**Work instruction**
Stopping at the line that holds "This screenshot has width=1024, height=537.", repeat the lines below exactly, starting from the very first and including that final line.

**Exercise material**
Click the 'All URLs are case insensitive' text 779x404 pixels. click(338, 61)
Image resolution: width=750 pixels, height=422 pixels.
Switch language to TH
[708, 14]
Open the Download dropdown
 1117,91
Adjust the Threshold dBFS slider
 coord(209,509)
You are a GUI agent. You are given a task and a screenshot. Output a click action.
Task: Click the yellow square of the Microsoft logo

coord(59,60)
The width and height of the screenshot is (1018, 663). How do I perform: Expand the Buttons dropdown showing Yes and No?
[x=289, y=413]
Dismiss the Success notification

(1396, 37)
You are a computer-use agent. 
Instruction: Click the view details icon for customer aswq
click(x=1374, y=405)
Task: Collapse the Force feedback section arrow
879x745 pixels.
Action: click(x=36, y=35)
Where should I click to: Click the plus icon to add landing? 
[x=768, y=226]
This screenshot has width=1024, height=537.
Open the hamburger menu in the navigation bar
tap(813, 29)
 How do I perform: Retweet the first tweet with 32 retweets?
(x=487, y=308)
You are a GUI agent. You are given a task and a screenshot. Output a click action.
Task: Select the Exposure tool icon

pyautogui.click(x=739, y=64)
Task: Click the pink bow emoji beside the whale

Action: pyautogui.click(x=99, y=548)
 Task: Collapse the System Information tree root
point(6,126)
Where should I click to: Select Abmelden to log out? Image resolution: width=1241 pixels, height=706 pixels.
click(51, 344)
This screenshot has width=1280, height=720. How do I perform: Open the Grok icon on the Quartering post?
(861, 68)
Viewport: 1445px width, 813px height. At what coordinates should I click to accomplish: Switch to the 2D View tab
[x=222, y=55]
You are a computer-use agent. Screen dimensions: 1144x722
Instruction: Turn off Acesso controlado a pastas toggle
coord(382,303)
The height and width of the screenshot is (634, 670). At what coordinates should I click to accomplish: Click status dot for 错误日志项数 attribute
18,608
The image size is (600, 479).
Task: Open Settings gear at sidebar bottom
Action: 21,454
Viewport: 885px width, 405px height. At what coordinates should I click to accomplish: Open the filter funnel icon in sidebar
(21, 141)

**Task solution**
Click the 'All URLs are case insensitive' text 779x404 pixels. click(338, 61)
Image resolution: width=750 pixels, height=422 pixels.
Switch language to TH
[708, 14]
Open the Download dropdown
 1117,91
Adjust the Threshold dBFS slider
 coord(209,509)
You are a GUI agent. You are given a task and a screenshot. Output a click action.
Task: Click the yellow square of the Microsoft logo

coord(59,60)
The width and height of the screenshot is (1018, 663). How do I perform: Expand the Buttons dropdown showing Yes and No?
[x=289, y=413]
Dismiss the Success notification

(1396, 37)
You are a computer-use agent. 
Instruction: Click the view details icon for customer aswq
click(x=1374, y=405)
Task: Collapse the Force feedback section arrow
879x745 pixels.
Action: click(x=36, y=35)
Where should I click to: Click the plus icon to add landing? 
[x=768, y=226]
This screenshot has width=1024, height=537.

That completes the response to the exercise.